Things that still suck:

-Strip malls: ugh. I hate them. And they’re EVERYWHERE.

-Zoning (or a lack thereof): There is no zoning in Houston, which is ridiculous.  This is why there are so many strip malls. It’s also why the only homes we could afford in the Heights are across the street from factories or car dealerships. So beautiful neighborhoods can suddenly lose their charm when a KFC opens next door to a giant McMansion, next door to a church (with a lack of ample parking), next door to a liquor store, next door to a school. Coming from Austin, where growth is strictly regulated (amen), this is likely something I’ll never get used to.
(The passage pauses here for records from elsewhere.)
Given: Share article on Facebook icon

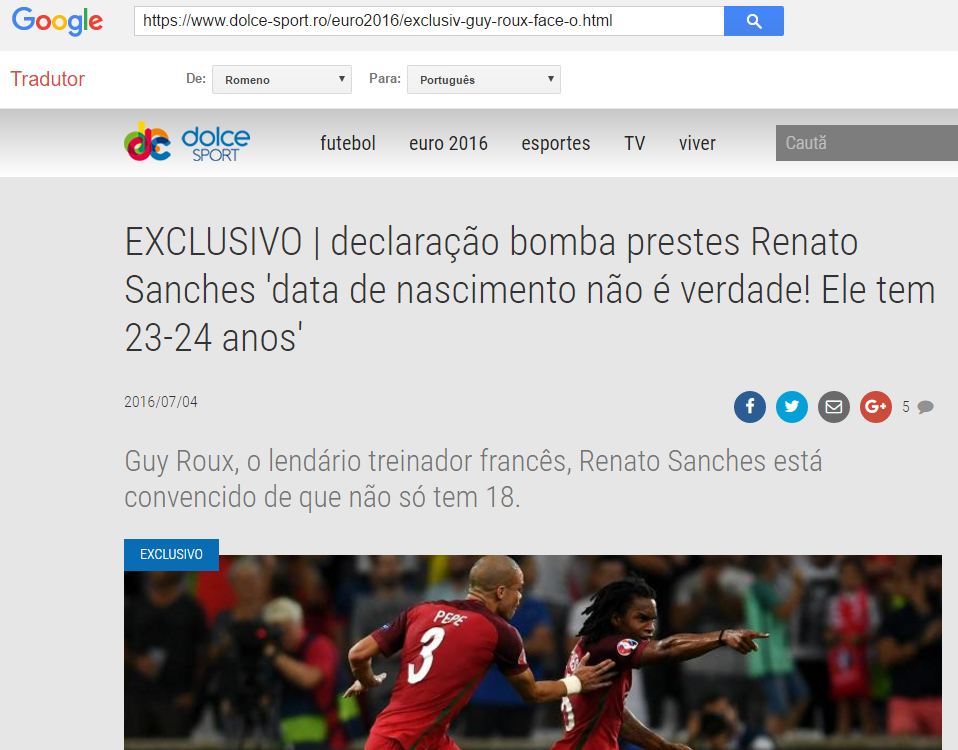Looking at the screenshot, I should (x=750, y=407).
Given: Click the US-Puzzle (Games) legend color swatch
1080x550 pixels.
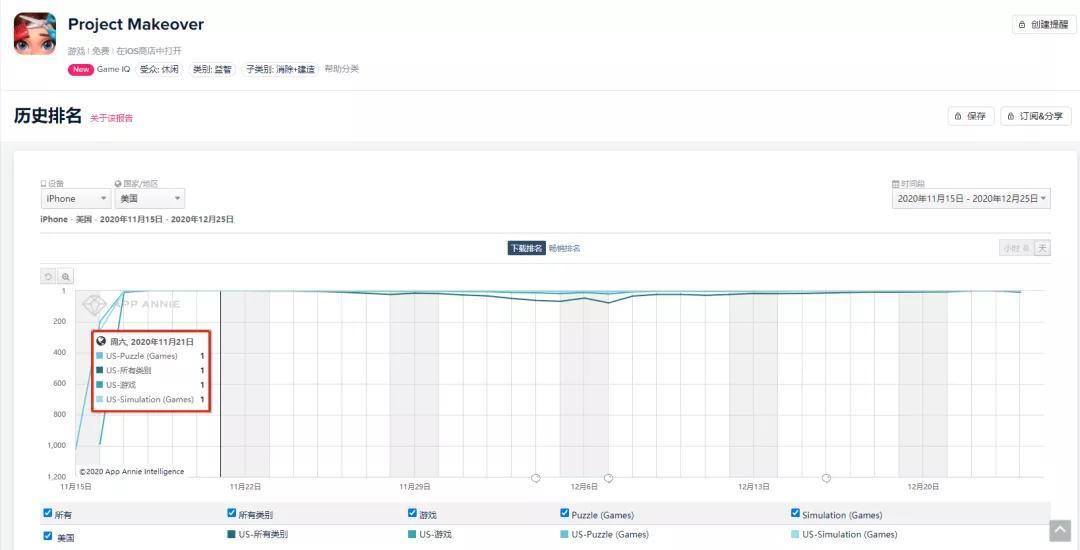Looking at the screenshot, I should coord(565,535).
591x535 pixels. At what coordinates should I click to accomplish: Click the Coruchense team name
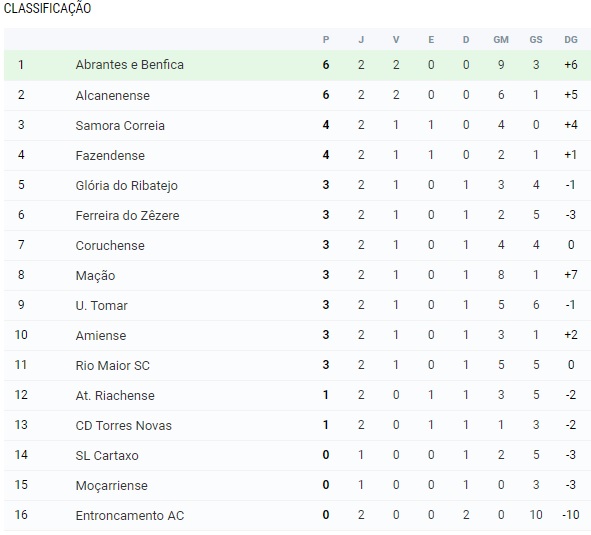(x=110, y=245)

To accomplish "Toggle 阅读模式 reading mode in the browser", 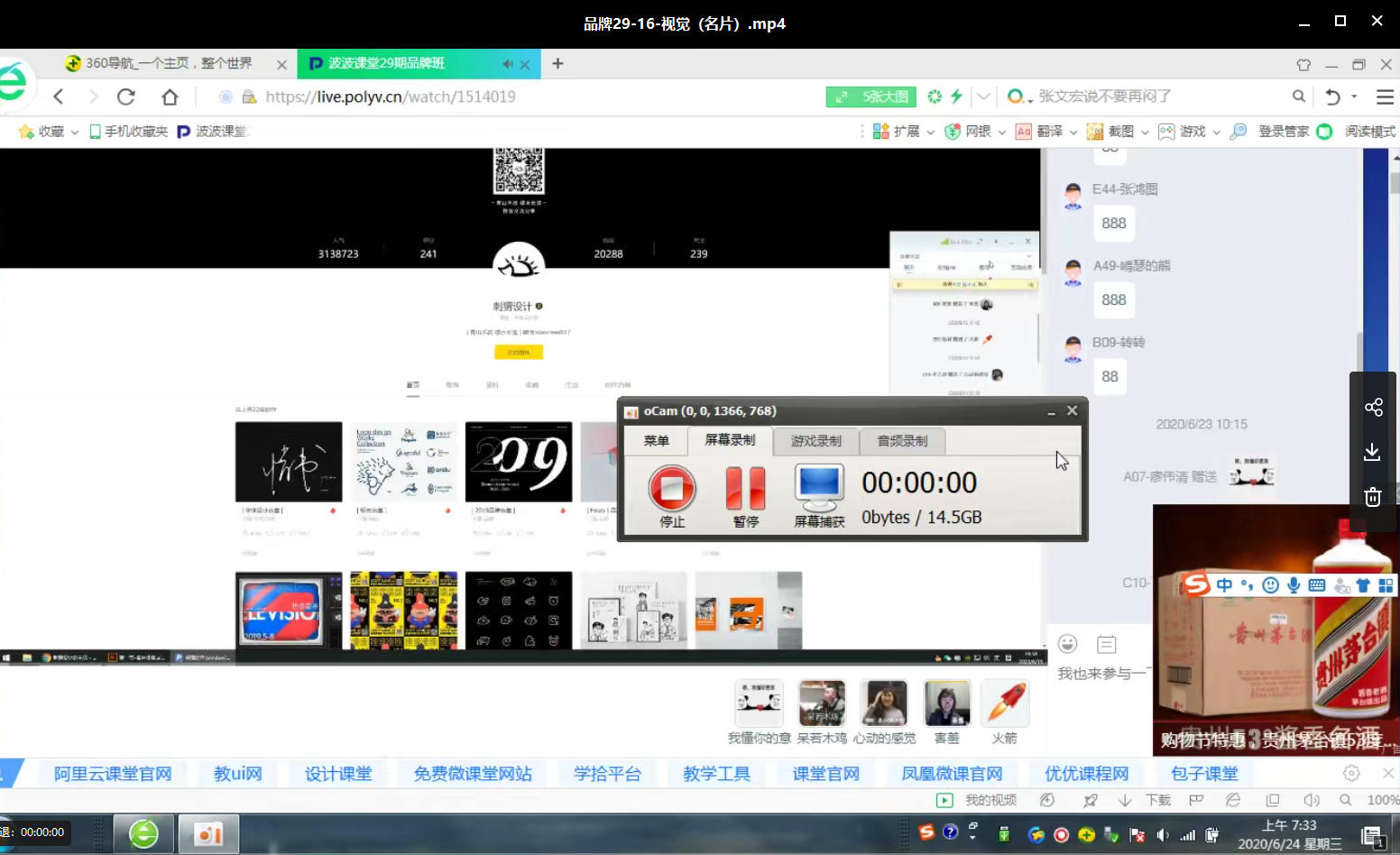I will click(1369, 131).
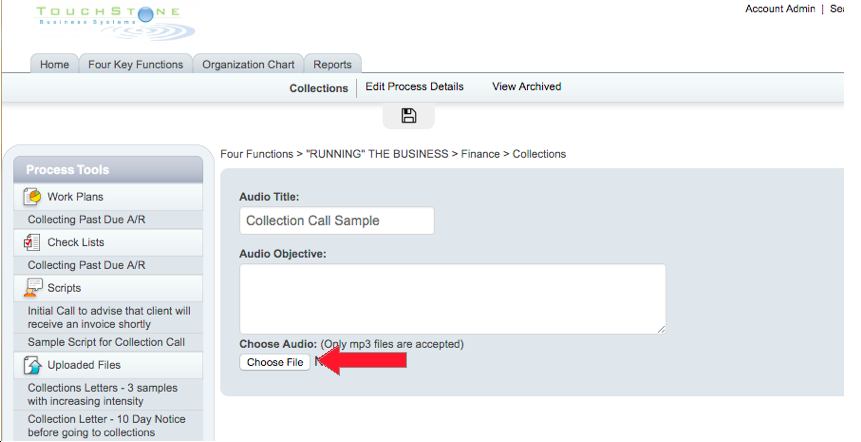Focus the Audio Title input field
This screenshot has width=861, height=442.
point(337,221)
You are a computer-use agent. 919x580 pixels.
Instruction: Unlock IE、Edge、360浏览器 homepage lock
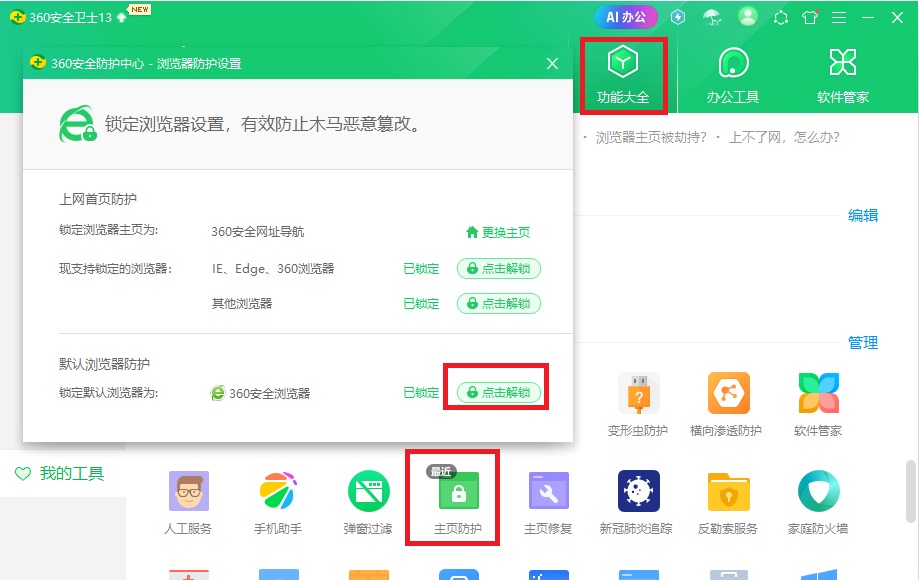[498, 268]
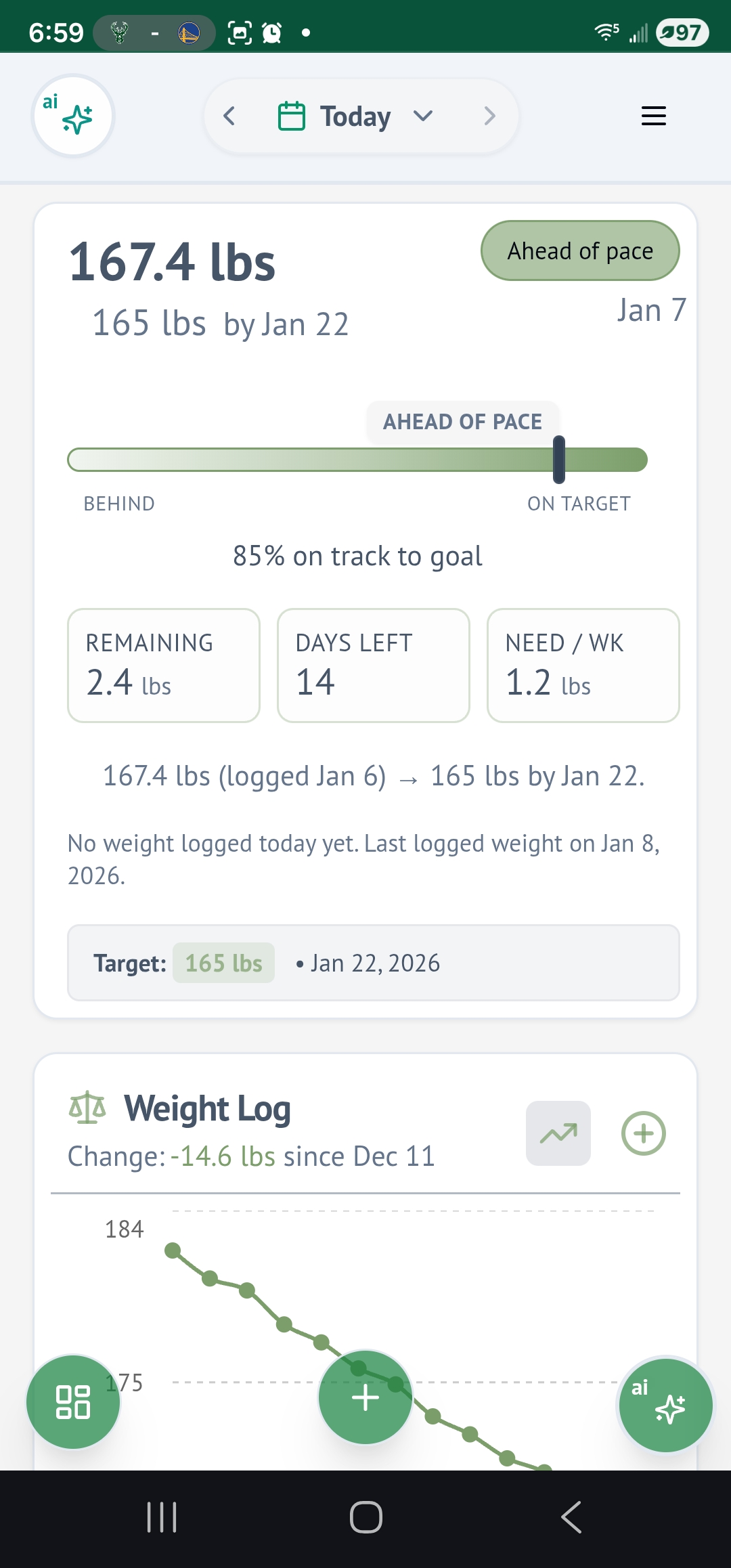731x1568 pixels.
Task: Open the trend graph icon in Weight Log
Action: tap(557, 1133)
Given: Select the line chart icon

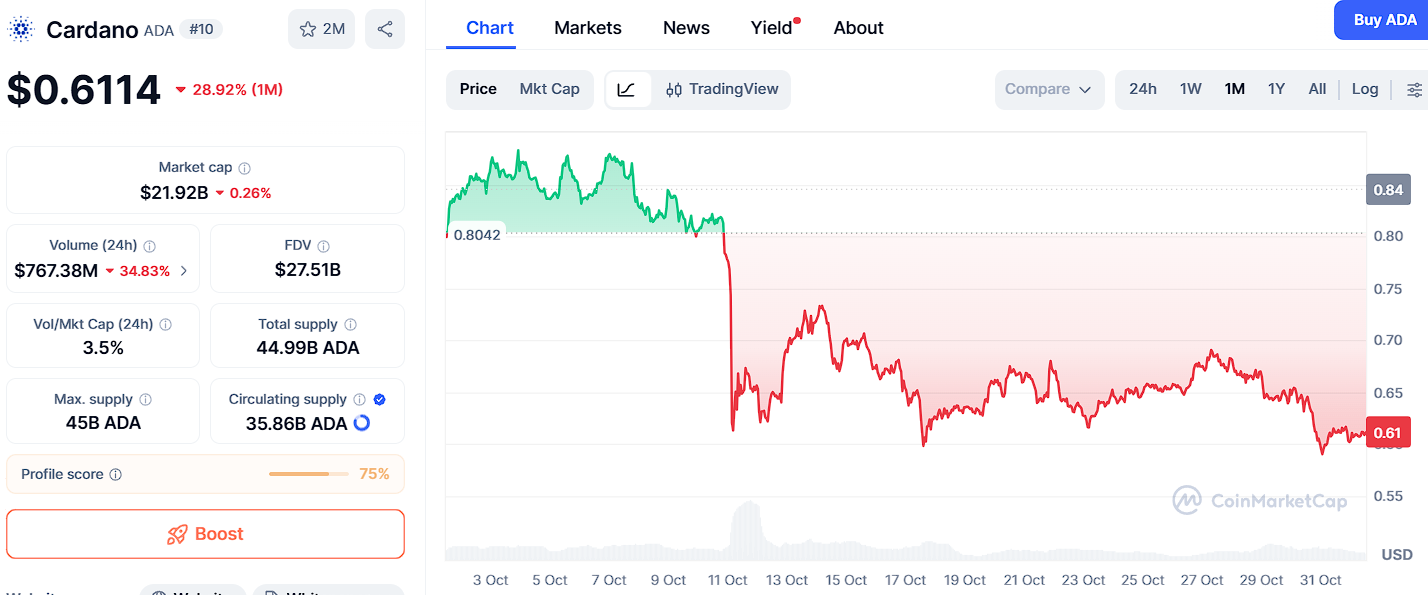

So all in all, things are looking up in terms of our adjustment to Houston. I still miss Austin like crazy and spend a lot of time reminiscing about my incredible time there…that sort of happiness is rare and I still kick myself for being willing to throw it all away so quickly. But given our recent circumstances, I’m glad we made the move. Houston is the best place for our family in terms of support and finances, so I might as well just suck it up and make the most of this massive, sprawling city. It’s not where I saw myself 10 years ago, nor is it the last place I’ll end up. But in my quest to accept my new reality, I need to find a way to be ok with where I live and move on to making the most of everything else. It’s not perfect. But then again, nothing ever is.